On 31 March 2022, the European Securities and Markets Authority (ESMA) published its final report on guidelines on certain aspects of the MiFID II requirements.

This report summarised the responses to the Consultation Paper (CP) with proposed draft guidelines published on 19 July 2022, and explained how the responses have been taken into account.

ESMA's recommendation is to read both the final report and the CP in order to have a complete view of the rationale for the guidelines.

The guidelines' purpose is to enhance clarity and foster convergence in the implementation of certain aspects of the new MiFID II remuneration requirements that are replacing the existing ESMA guidelines on the same topic, which were issued in 2013.

The implementation of these guidelines should strengthen investor protection as per ESMA's belief.

Anti Money Laundering (AML) & Financial Crime

On 4 March 2022, the Financial Action Task Force (FATF) published the amended R.24, where it restricts the countries to misuse the legal persons for money laundering or terrorist financing. The purpose is to ensure that the information on the beneficial ownership is accurate, reliable, and up to date.

FATF also advices the countries to require this beneficial ownership information to be controlled and held by a public authority or a different body that functions as a beneficial ownership registry.

With these actions FATFS hopes that the Countries will obtain or continue to act more responsible in order to raise awareness of the new obligations to eliminate the misuse of the legal persons and improve their effectiveness of their implementation at national level.

On March 2022, the European Banking Authority (EBA) published the results from its assessment of competent authorities' approaches on AML and CFT from 2019 for the supervision of banks.
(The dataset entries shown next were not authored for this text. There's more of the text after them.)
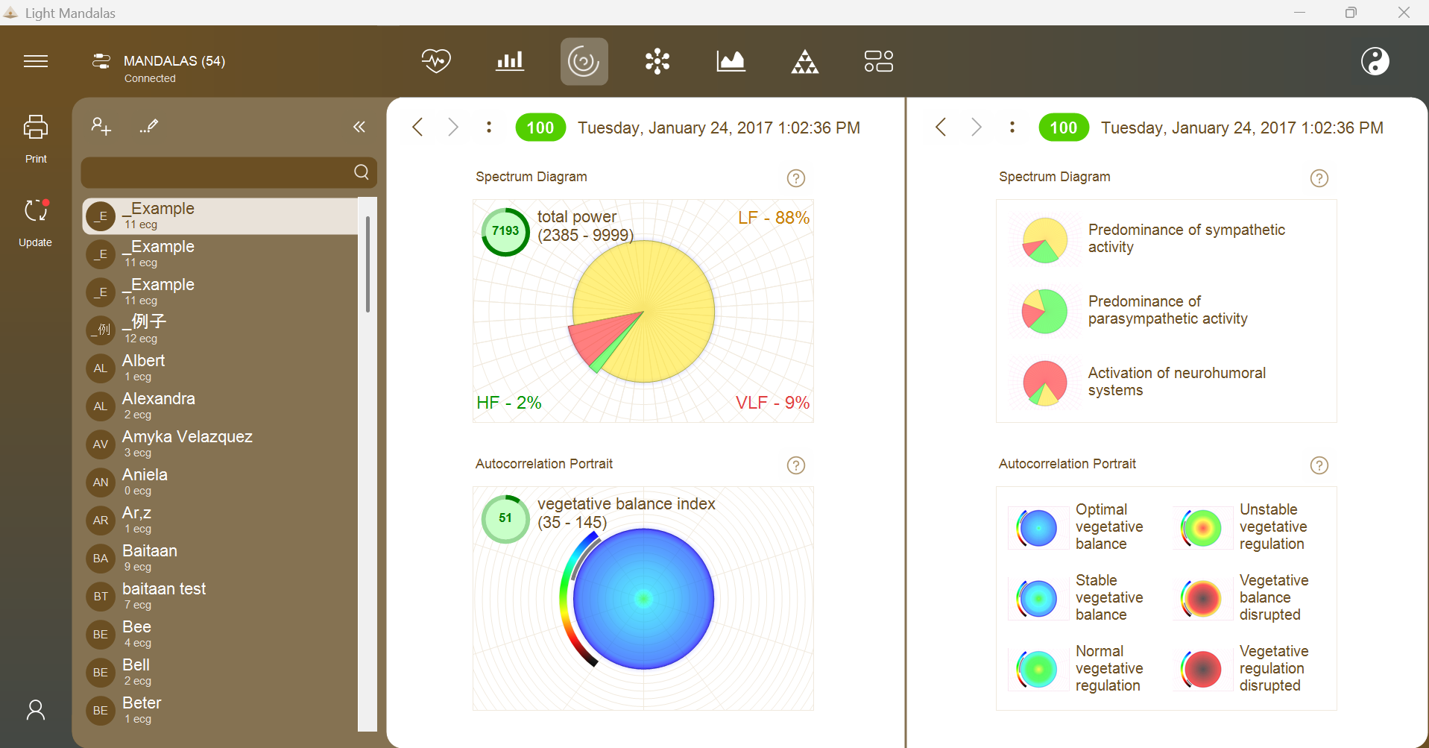Screen dimensions: 1429x748
Task: Open the hamburger main menu
Action: 36,61
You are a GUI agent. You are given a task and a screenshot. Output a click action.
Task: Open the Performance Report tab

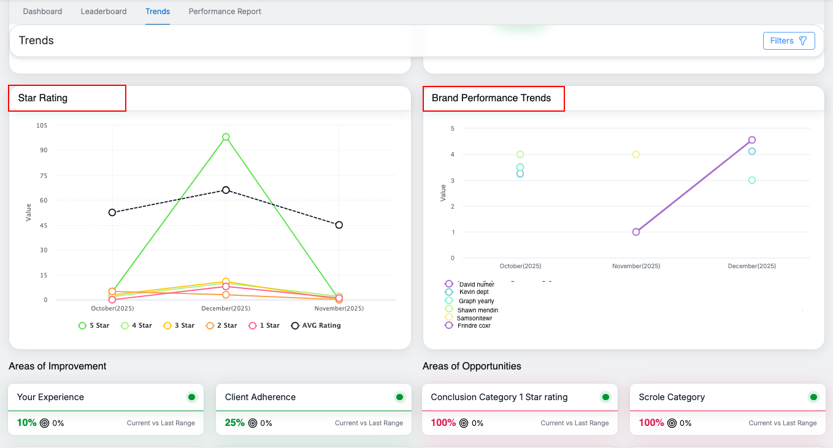coord(225,12)
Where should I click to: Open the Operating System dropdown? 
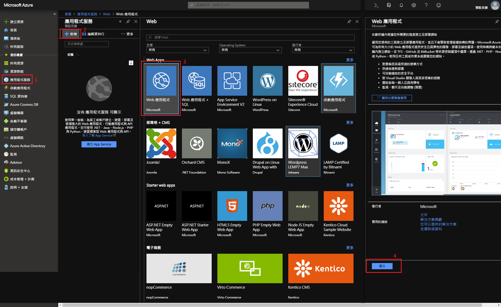coord(250,50)
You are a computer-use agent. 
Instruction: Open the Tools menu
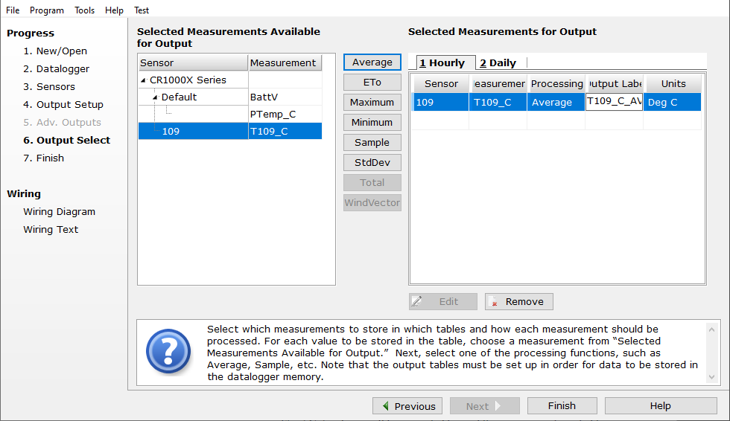coord(84,10)
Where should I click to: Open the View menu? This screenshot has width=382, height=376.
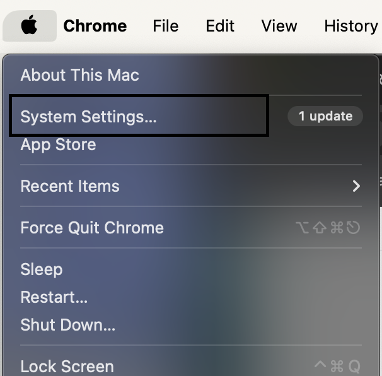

The results have shown that all competent authorities started to use mechanisms to exchange information with other relevant authorities both locally and abroad such as memorandums on the understanding and AML/CFT colleges.

The report also outlines the following issues:

  • Points out the ML/TF risks in the individual banks and banking sectors.
  • Converts ML/TF risk assessments into risk-based supervisory strategies.
  • Utilises available resources beneficially.
  • Takes appropriate measures to discourage measures to correct AML/CFT compliance weaknesses.

On 31 March 2022 the European Parliament (EP) published a set of rules that will help to prevent the illegal flows in the EU. More specifically:

  1. Crypto-assets transfers shall be tranced and identified.
  2. Traceability of transfers of crypto-assets, states that all transfers shall include beneficiary information that will be available to the authorities.
  3. No minimum thresholds
  4. Public register of high-risk entities - EP asks from the European Banking Authority (EBA) to design a public register list of businesses and the services that are included in the crypto-assets that have a high-risk of AML.

Up until March, no rules are made or agreed in the EU for the crypto asset transfers.